▶ [What is expected] Please copy the part of the piece on senior engineers and AI starting with "The Claim in" and going on through "about the feeling.", word for word.

The Claim in One Sentence

Senior engineers are right not to trust AI. However, the reason isn't accurately described. The cause of AI producing bad code lies in RLHF's design — understanding this lets you precisely amplify senior strengths with AI. And AI itself has a perspective on "how I'd like to be used."


§0. About That "Feeling" Senior Engineers Have

First, let's talk about the feeling.

"I used to love writing code. What am I doing now?"

You open a PR. 500 lines. Variable names are careful, linter passes. But something's off. You trace the logic — three files have subtly different implementations. Error handling is shallow. Concurrency assumptions are weak. As you write review comments, the comments exceed the code in volume.

You already know who wrote this.

Or maybe it's this feeling: "Is my experience no longer needed?" The manager says "development speed is up with AI." By the numbers, that's correct. But you can see — this code will make someone suffer in six months. That "someone" is probably you.

▶ [Source data]
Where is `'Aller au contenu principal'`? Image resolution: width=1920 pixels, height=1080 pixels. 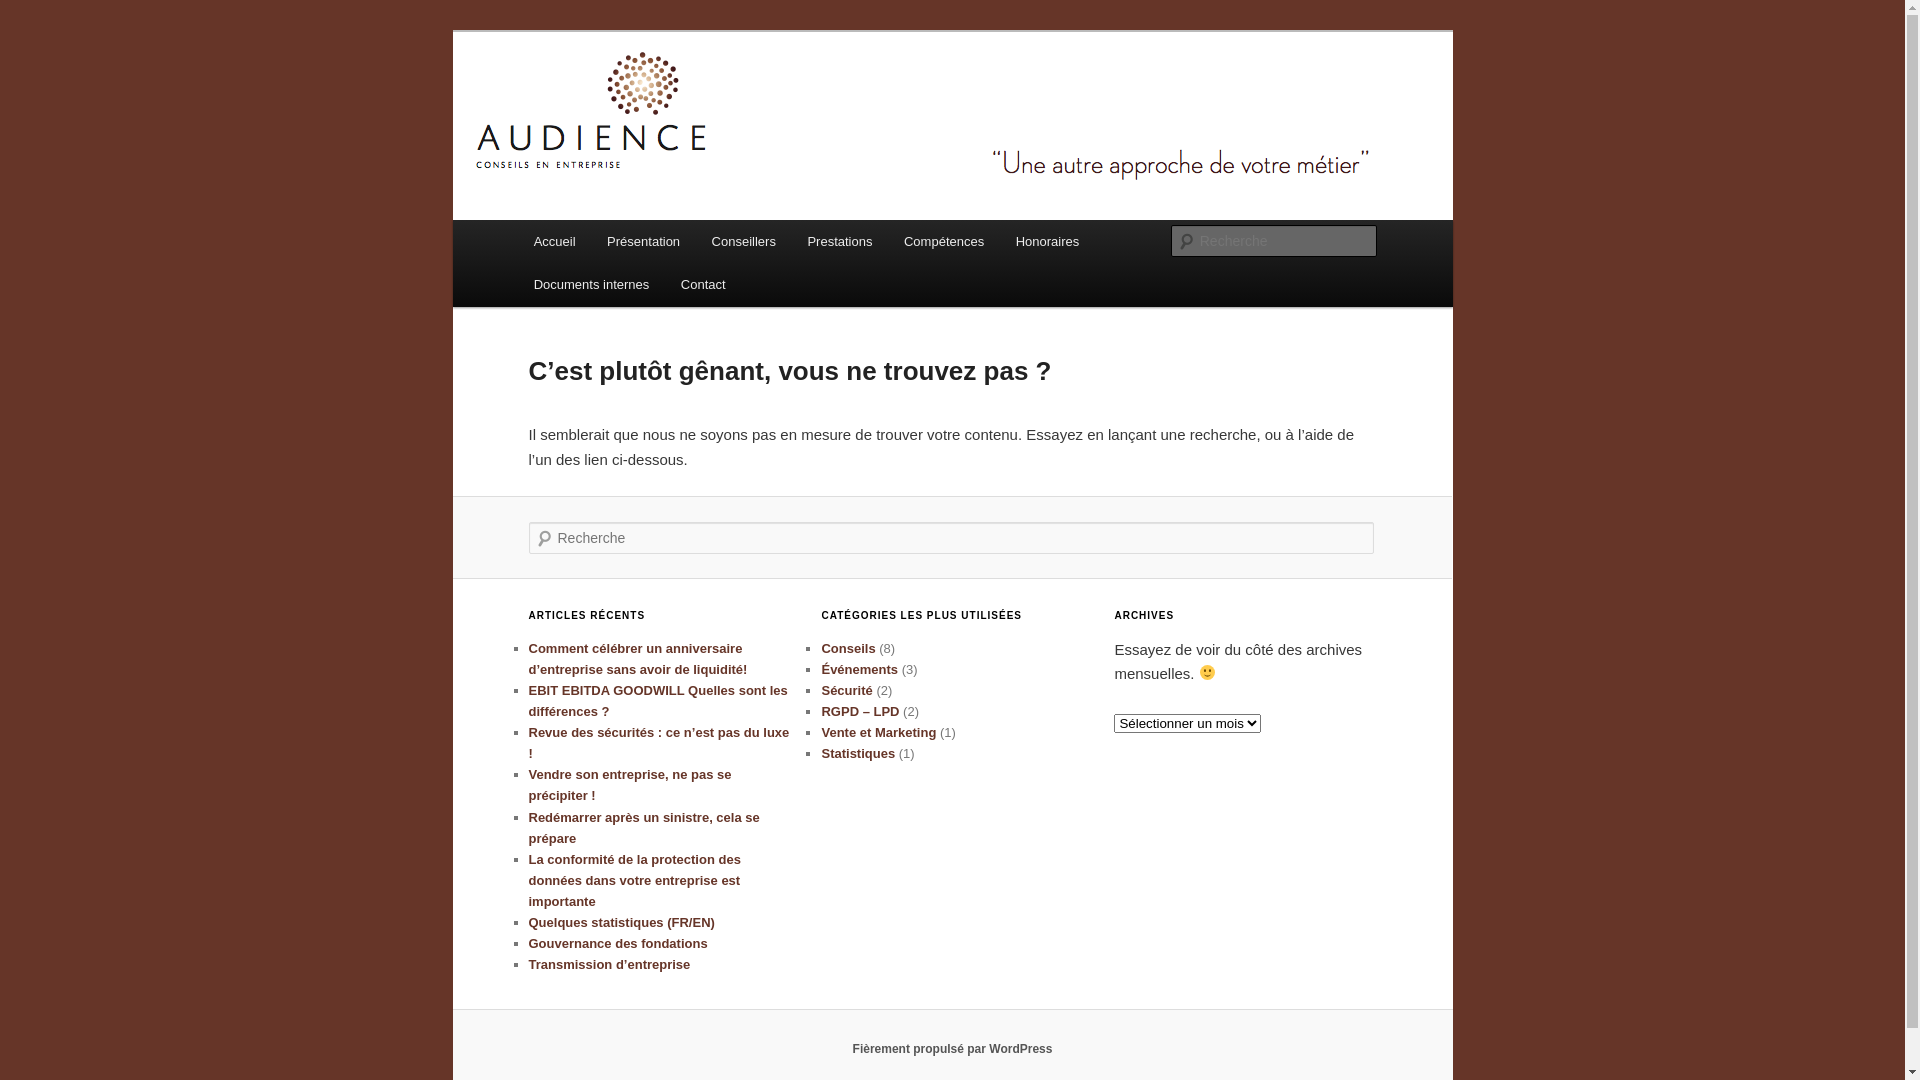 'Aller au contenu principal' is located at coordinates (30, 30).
* * *
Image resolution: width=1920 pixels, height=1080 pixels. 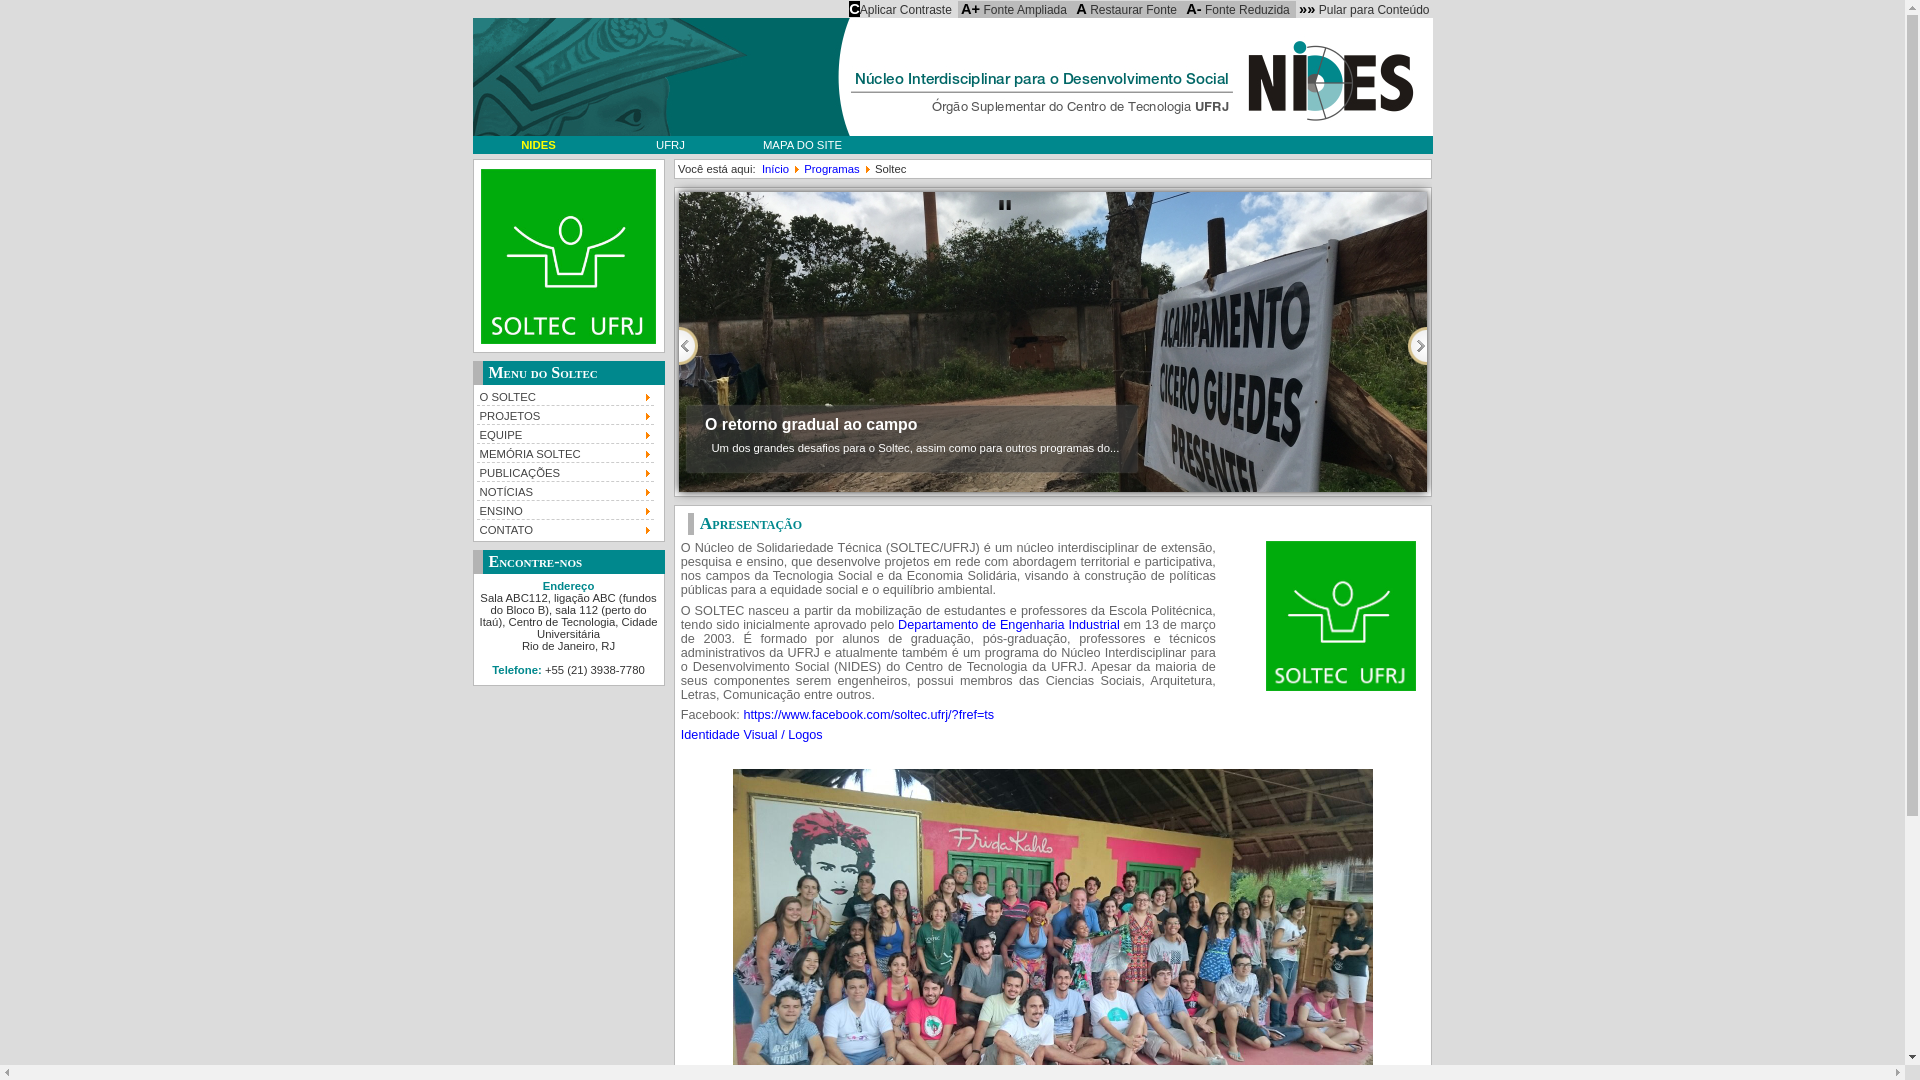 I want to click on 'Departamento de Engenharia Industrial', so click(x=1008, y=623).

▶ [Exercise response]
The Claim in One Sentence

Senior engineers are right not to trust AI. However, the reason isn't accurately described. The cause of AI producing bad code lies in RLHF's design — understanding this lets you precisely amplify senior strengths with AI. And AI itself has a perspective on "how I'd like to be used."


§0. About That "Feeling" Senior Engineers Have

First, let's talk about the feeling.